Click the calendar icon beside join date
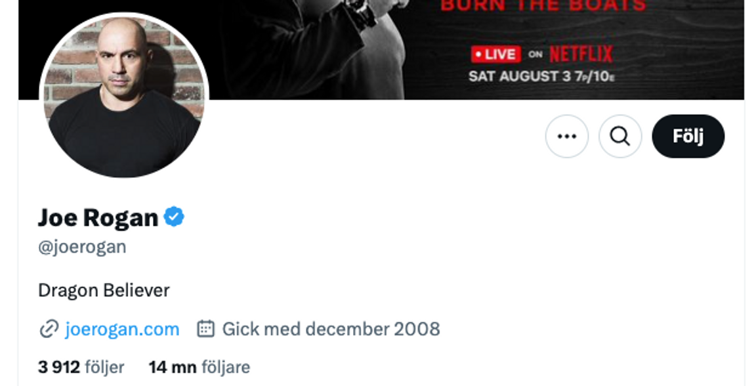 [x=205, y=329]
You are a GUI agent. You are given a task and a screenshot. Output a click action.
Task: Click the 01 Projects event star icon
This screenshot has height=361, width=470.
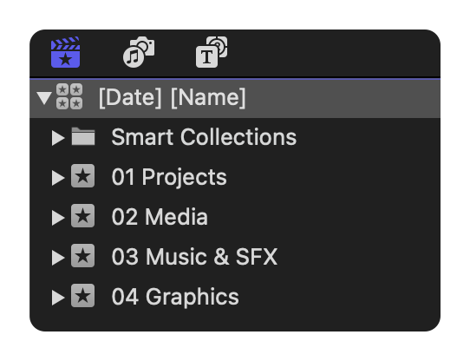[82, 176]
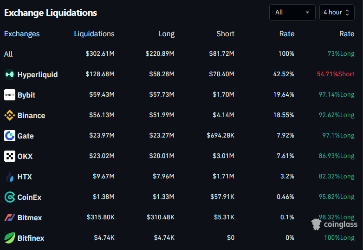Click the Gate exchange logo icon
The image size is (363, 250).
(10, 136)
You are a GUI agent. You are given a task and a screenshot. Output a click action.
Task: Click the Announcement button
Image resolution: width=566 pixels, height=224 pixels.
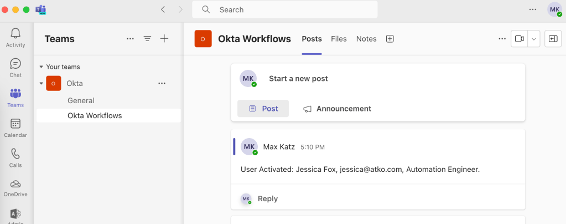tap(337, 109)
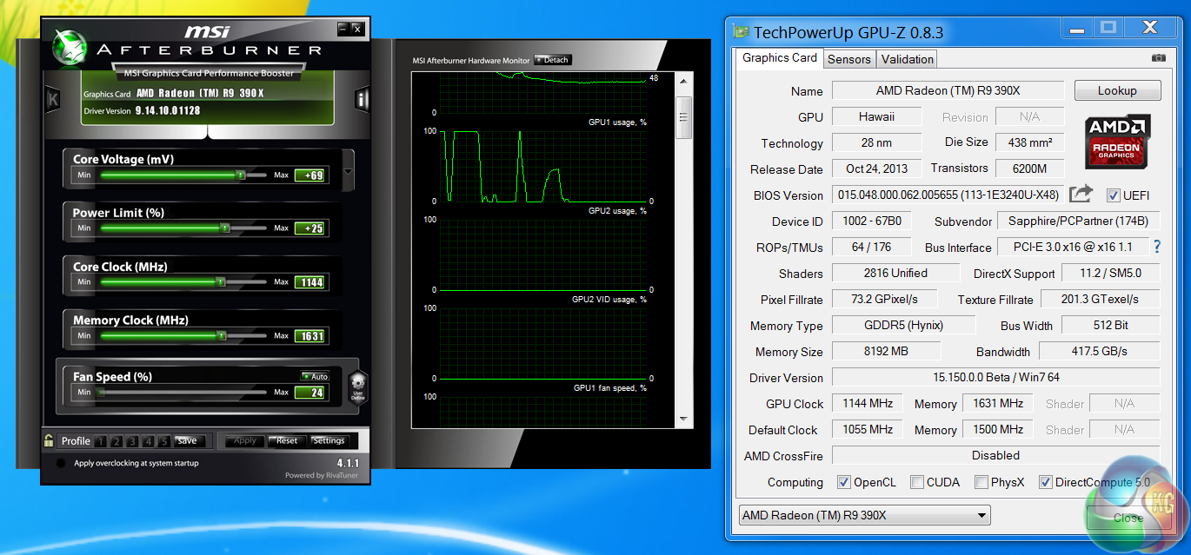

--

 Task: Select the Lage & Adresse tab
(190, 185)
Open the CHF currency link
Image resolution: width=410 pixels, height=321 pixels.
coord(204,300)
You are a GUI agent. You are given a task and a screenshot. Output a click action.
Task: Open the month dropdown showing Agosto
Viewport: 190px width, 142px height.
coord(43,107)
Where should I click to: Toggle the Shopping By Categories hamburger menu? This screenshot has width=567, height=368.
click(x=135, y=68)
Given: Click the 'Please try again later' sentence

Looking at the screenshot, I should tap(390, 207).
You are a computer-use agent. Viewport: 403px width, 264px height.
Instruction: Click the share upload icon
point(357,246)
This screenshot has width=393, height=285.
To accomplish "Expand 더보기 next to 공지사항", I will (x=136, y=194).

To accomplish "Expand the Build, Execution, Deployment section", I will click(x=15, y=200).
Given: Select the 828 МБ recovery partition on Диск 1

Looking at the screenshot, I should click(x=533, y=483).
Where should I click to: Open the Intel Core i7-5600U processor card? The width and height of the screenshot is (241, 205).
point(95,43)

* * *

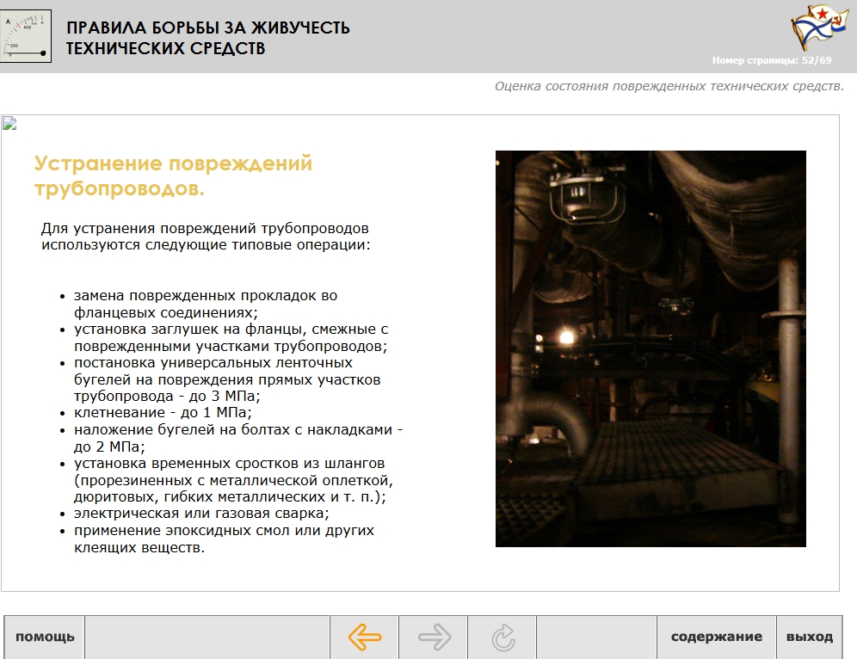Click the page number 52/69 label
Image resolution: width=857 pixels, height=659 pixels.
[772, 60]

### Required work:
Find the line with "Click the calendar icon beside join date" in the entries above. Set down exactly every line from it up to and including the line with "Task: Click the Announcement button", images excluded.

### Answer below:
Click the calendar icon beside join date
 [x=205, y=329]
You are a GUI agent. You are given a task and a screenshot. Output a click action.
Task: Click the 01 Projects event star icon
This screenshot has height=361, width=470.
[82, 176]
Click the Gate exchange logo icon
The image size is (363, 250).
(10, 136)
You are a GUI agent. You are given a task and a screenshot. Output a click action.
Task: Click the Announcement button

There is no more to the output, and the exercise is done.